Amazon SageMaker - Deep Dive Flashcards
What is Amazon SageMaker?
A fully managed machine learning service by AWS that enables developers and data scientists to build, train, tune, and deploy ML models at scale.
What are the three main steps in a SageMaker ML workflow?
1) Collect and prepare data, 2) Build and train models, 3) Deploy and monitor models.
What types of algorithms are built-in with SageMaker?
Supervised (e.g., Linear regression, KNN), Unsupervised (e.g., PCA, K-means), Anomaly detection, NLP, and Image processing.
What is AMT in SageMaker?
Automatic Model Tuning, which automatically optimizes hyperparameters to improve model performance.
What are the four deployment types in SageMaker?
Real-time, Serverless, Asynchronous, and Batch Transform.
What is Real-time inference in SageMaker?
A low-latency prediction service for small payloads (up to 6 MB) that responds instantly using a deployed endpoint.

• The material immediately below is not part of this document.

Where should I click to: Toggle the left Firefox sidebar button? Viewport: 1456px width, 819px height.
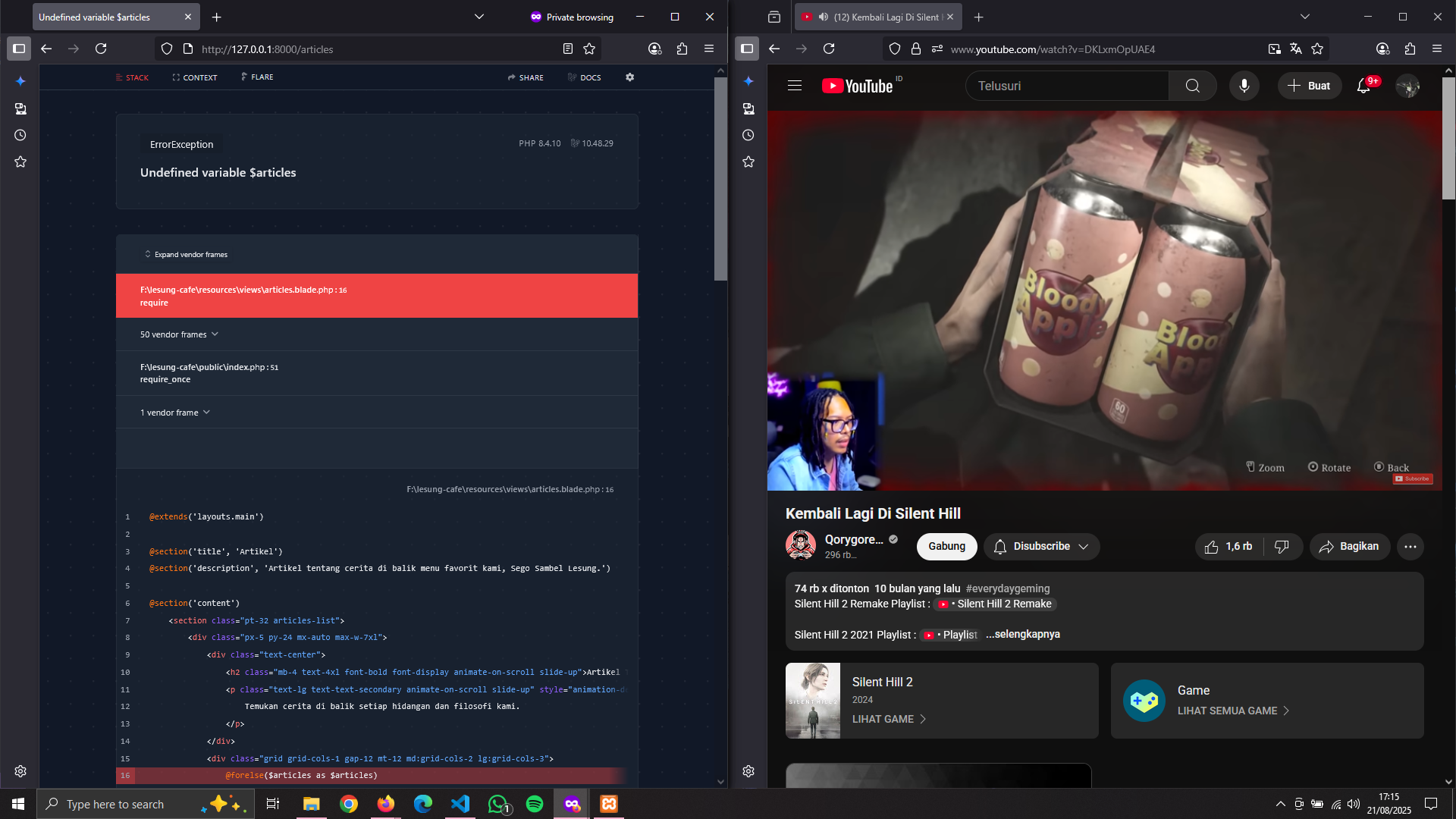(19, 49)
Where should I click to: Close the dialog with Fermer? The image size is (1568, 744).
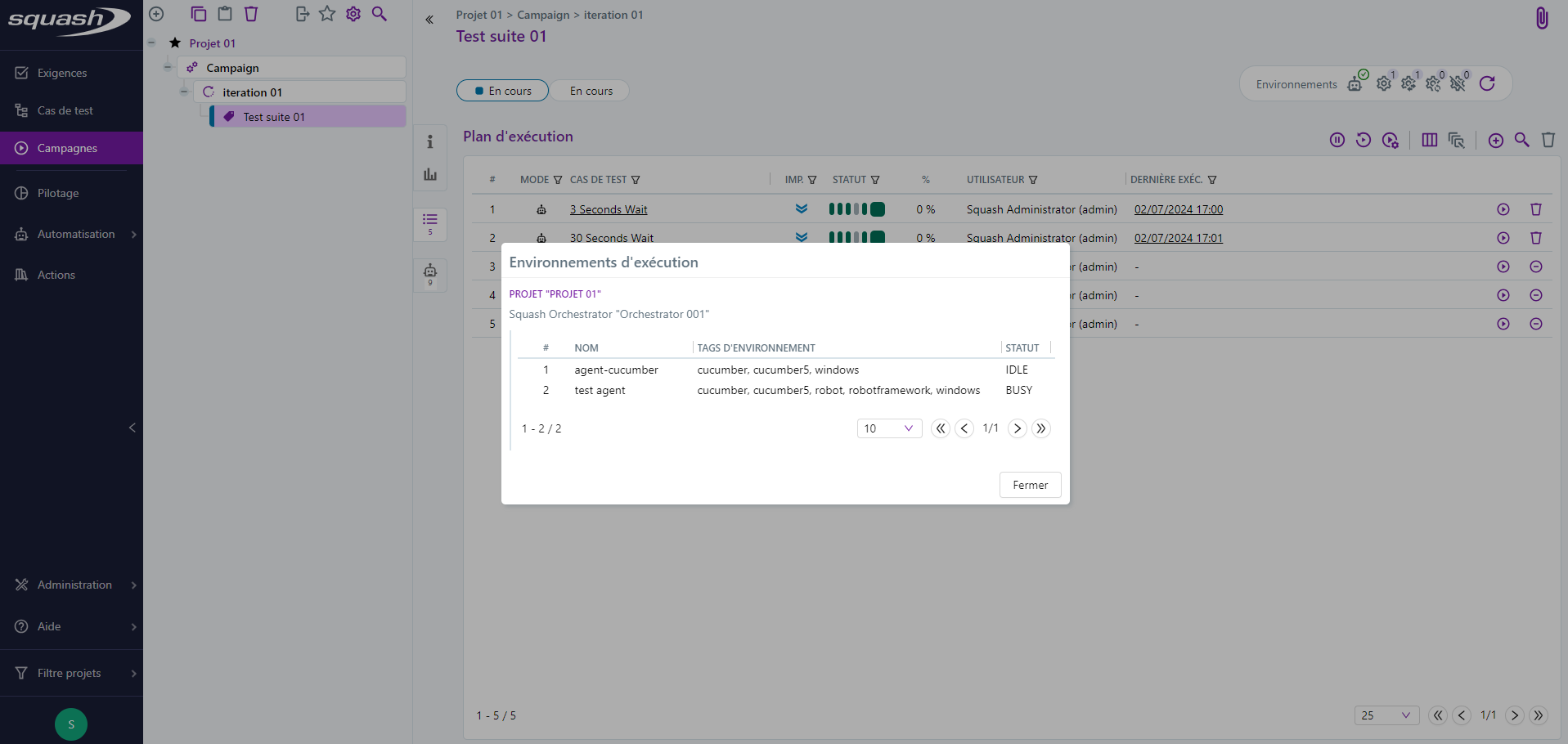coord(1030,485)
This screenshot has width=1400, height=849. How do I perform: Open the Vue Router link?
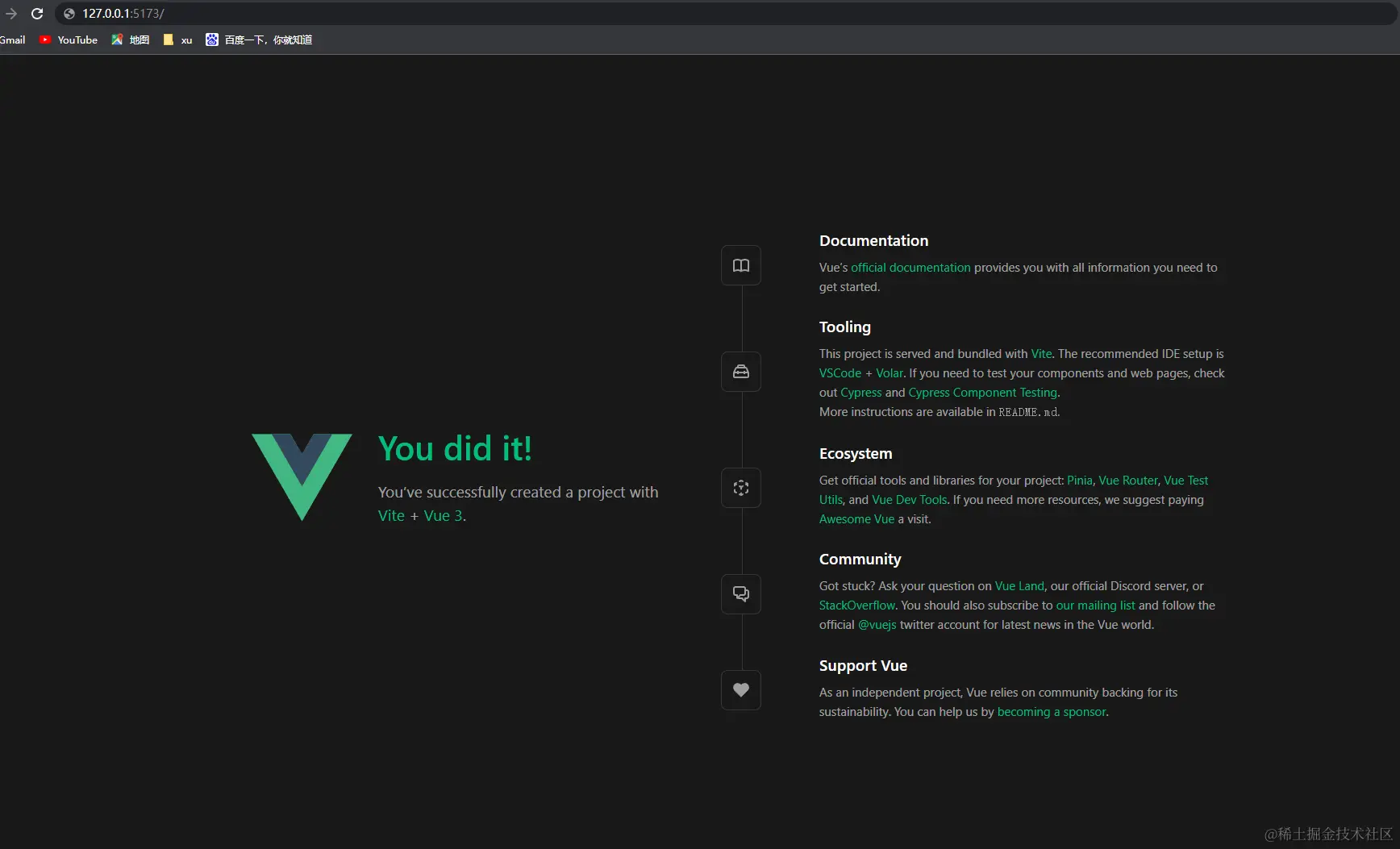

What is Serverless inference in SageMaker?
A deployment option without infrastructure management that auto-scales with memory configuration; may have cold start latency.
What is Asynchronous inference in SageMaker?
Used for large payloads (up to 1 GB) and longer processing times (up to 1 hour); input/output handled via Amazon S3.
What is Batch Transform in SageMaker?
Used for processing entire datasets (multiple records) at once with high latency; supports concurrent large-scale predictions.
What is SageMaker Studio?
A web-based IDE for ML development that supports model building, training, tuning, deployment, and collaboration.
What is the benefit of AMT’s early stop condition?
It saves time and cost by halting underperforming tuning jobs automatically.
What is SageMaker Data Wrangler used for?
Preparing, transforming, and engineering features from tabular and image data for machine learning.
What types of data can you prepare with Data Wrangler?
Tabular and image data.
What are some key features of Data Wrangler?
Data selection, cleansing, exploration, visualization, transformation, and feature engineering.
Does Data Wrangler support SQL?
Yes, it supports SQL for transformations and queries.
What tool in Data Wrangler helps analyze data completeness and formatting?
The data quality tool.
Why is feature engineering important?
Because high-quality features directly impact the performance of machine learning models.
What is a common transformation in feature engineering?
Converting a birth date into age (a numerical value).
What is the SageMaker Feature Store used for?
Storing, sharing, and discovering machine learning features across datasets and teams.
Where are features from the Feature Store discoverable?
Within SageMaker Studio.
Why is having a centralized Feature Store beneficial?
It improves collaboration and enables reuse of high-quality features across datasets and projects.
Can a quick model be created in Data Wrangler?
Yes, to analyze how well the model might perform on the transformed data.
Is Data Wrangler part of SageMaker Studio?
Yes, it’s fully integrated within SageMaker Studio.
What is SageMaker Clarify used for?
Evaluating foundation models, detecting bias, and explaining model predictions.